** Quoted passage follows **

Taking all that into account, my pension check will pay the monthly household bills that I am responsible for (we do not have shared bank accounts in this home) and my share of the groceries (the same), and I will still have money left in my checking account.

For someone who went through a full bankruptcy in 2005 because of the fallout from my cancer diagnosis, and then who lived paycheck to paycheck (and sometimes not even that) for a long, long, long time after, that means a lot. I look back at old posts and see where I was trying, dime to dime, to get even, let alone get ahead. It wasn't that long ago.

The biggest unknown heading into 2022 is the cost of groceries. I kept track of our grocery spending through 2021. Food: $2131.73. Household items such as detergent, toilet paper, trash bags: $201.05. Combined total: $2332.78. Monthly average: $194.40. That was higher than I had hoped for the year (and yes, food costs have risen) but lower than I had feared. Our goal for 2022? Come in under $200.00/month again.

** End of Quoted passage **

* Problem to work on:
In the budgeting passage, what was the monthly average for grocery spending in 2021?

** Data extracts follows **

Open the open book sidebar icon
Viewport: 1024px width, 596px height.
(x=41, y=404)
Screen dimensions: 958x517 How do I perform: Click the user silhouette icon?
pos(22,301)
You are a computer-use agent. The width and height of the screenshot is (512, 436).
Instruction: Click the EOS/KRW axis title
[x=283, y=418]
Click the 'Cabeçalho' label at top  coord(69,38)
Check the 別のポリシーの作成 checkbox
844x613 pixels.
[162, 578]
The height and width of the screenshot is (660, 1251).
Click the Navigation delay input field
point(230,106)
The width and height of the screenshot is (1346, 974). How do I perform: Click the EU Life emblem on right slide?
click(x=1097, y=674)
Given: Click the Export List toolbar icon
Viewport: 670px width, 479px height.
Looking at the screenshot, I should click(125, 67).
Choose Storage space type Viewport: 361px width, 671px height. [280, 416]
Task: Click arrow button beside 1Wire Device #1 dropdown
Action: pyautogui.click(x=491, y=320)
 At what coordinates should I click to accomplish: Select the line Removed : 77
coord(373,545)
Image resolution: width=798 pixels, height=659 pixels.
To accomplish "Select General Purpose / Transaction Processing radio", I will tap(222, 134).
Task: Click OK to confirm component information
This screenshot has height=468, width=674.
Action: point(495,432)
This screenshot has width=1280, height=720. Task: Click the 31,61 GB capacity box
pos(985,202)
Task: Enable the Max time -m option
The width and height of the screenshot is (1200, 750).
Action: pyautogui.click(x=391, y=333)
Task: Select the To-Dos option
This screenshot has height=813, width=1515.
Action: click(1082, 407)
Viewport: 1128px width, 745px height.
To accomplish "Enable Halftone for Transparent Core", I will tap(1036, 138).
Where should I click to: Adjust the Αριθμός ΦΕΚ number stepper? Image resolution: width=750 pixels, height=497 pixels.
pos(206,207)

** End of Data extracts **

* Solution:
$194.40